ORLANDO, Fla., April 4 /PRNewswire-FirstCall/ — AirTran Holdings, Inc. (NYSE:AAI) , the parent of AirTran Airways, today requested a list of shareholders from Midwest Air Group, Inc. (AMEX:MEH) in a letter to Midwest’s management. Under Wisconsin law, shareholders have a right to be granted access to the company’s shareholder list and make duplicates as they see fit after the Company announces the date for the Annual Shareholders Meeting. The complete text of AirTran’s letter is set forth below:


Dear Ms. Skornicka:


Galena Acquisition Corp. (“Galena”), a record shareholder of 100 shares of Midwest Air Group, Inc. (“Midwest”) hereby demands that Midwest allow Galena, through its designated representatives, to inspect and copy Midwest’s shareholder list as of the record date set for the 2007 Annual Meeting. The shareholder list to be produced for inspection and copying shall set forth the names and addresses of all shareholders and the number and class of shares held by each as of the record date of April 9, 2007.
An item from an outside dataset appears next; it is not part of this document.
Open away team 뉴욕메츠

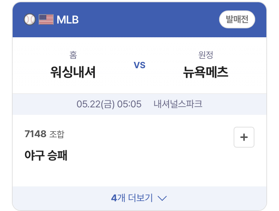[205, 72]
This demand includes a demand for all NOBO (non-objecting beneficial owners) lists available to Midwest, including a list of those beneficial owners who have given consent to the disclosure of their identity as provided to Midwest by a registered broker, dealer or a bank, association or other entity that exercise, fiduciary powers in connection with the forwarding of information of such owners. In addition, the undersigned demands all CEDE lists, that is, a list or lists which identify the brokerage firms and other record owners who bought shares in Midwest in a street name for their customers and who have placed those shares in the custody of a depository firm.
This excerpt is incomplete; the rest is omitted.